Dataset extract below:

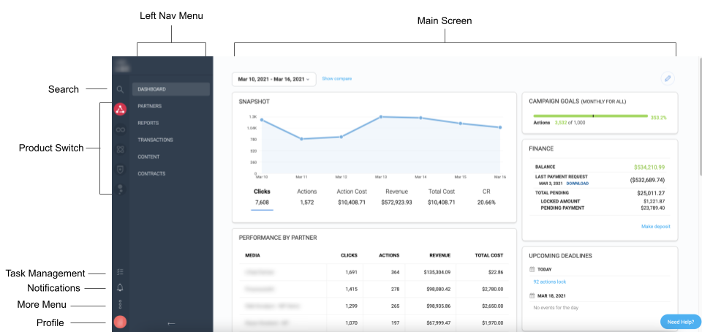
Task: Open the checklist tasks icon in sidebar
Action: pyautogui.click(x=121, y=272)
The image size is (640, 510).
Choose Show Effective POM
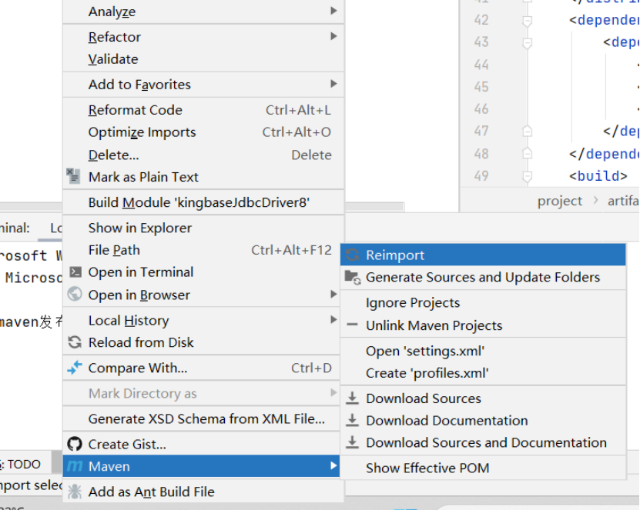tap(427, 468)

End of Dataset extract.

> [Task] From the line with "The image size is (640, 510)." through the final line of the records above, return each line exactly and nothing else. Pictures are to be skipped.

> [Answer section]
The image size is (640, 510).
Choose Show Effective POM
tap(427, 468)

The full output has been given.